A new day dawns across the tracks, their burnished steel winks wickedly. Monuments of industry rise from the hallowed East End ground like grotesque cenotaphs. Discarded auto parts are strewn carelessly, the callous disdain of their twisted metal grins, reflect my gaze. Mannie takes a sip of Grolsh - his Dutch Dutch-courage, and savours the flavour on his own breath. The railway estate begins to wake up. On the poppy stippled embankment, the boys kick a football and nearby, a one legged pigeon pecks around the overturned rubbish bins.
The pitiful crying of babies, the tarry cough of pensioners, couples arguing about the kinks in their lives; these are the lamentations of the poor reaching towards the amber daybreak. A myriad of pale faces sulk through the cobwebbed windows as the new days is blessed by the heart; benediction by DSS.
Mannie listens to the sounds of estate, that ring on the bells of nostalgia like a heavenly choir. His altar is the scuffed bar, tattooed with cigarette scars and Friday-night nail scratches. Eternal suffering transmuted by alcohol- alchemy into pleasure. He is the high priest of this temple, his denim robes soaked in stale beer and cigarette smoke. Lager replaces altar wine. Mannie the landlord has been drinking all night and even the most enduring members of his lock-in congregation have left for their homes, their beds, their warmth. Except for one. I'm on a mission man, gonna ride like suicide from the top and straight down. Mannie doesn't believe me.

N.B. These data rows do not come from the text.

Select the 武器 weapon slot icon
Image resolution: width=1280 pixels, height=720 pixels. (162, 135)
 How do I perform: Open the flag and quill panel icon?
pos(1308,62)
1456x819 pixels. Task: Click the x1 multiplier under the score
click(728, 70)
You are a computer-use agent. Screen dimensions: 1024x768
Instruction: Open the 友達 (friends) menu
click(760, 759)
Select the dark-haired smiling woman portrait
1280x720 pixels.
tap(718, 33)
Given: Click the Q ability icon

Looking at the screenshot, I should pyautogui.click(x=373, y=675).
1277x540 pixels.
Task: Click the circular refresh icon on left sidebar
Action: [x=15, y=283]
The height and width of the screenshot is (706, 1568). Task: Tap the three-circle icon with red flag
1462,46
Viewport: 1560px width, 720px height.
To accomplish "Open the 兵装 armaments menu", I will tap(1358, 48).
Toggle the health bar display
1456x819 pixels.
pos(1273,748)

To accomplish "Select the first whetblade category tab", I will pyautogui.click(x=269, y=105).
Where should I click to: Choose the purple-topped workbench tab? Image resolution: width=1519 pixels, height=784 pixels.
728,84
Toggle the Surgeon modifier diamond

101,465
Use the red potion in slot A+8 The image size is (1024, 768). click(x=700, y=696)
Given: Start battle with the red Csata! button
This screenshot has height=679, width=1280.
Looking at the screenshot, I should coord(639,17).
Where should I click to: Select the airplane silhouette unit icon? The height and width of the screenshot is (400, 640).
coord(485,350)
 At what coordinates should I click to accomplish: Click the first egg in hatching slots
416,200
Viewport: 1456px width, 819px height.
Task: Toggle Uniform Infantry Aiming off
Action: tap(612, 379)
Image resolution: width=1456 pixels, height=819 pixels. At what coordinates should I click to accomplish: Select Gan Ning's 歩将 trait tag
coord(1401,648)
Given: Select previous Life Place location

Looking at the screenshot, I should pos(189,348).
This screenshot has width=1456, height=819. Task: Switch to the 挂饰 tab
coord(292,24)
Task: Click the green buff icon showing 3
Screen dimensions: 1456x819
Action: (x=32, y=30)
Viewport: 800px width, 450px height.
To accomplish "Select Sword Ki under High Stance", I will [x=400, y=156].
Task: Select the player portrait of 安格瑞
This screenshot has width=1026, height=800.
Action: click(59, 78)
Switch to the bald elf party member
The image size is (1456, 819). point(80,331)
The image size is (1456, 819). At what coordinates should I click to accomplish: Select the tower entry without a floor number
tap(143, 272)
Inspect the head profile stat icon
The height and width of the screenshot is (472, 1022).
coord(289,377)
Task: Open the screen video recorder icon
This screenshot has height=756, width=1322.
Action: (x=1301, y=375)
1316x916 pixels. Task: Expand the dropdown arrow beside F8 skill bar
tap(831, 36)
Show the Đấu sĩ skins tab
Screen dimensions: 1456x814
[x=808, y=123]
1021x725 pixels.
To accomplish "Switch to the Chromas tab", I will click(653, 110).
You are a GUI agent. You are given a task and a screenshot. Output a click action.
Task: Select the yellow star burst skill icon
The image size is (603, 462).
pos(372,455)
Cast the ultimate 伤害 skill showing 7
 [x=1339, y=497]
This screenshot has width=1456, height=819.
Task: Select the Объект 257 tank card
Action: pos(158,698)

He pours me another half and sidekick and some of his filthy Spanish spirits which tastes of turps and skews my vision. He doesn't try and talk to me knowing I'm too drunk, immersed in the grief of only twenty-five years, dripping the tears of malfunction into myaniseed comfort. Eventually I stand unsteadily and shake Mannie's. He has tucked my letters behind the plastic pool trophy. I've never claimed that trophy because no matter how hard I try, I'm still inexcusably poor at pool, potting the cue ball more than anything else. That's why I can't stay here. Not because I can't play but because it bothers me that I can't. I'm an insignificant cog amongst the flashy fashionistas of post-modernity. Most of all though, I am homesick but fear that I have no home.
I am nearly at the top now. Someone has sprayed an insult on the wall and a broken bottle glints so beautifully in the now fully risen sun. I wish I could stay to see more of this but I walk towards the low concrete barrier.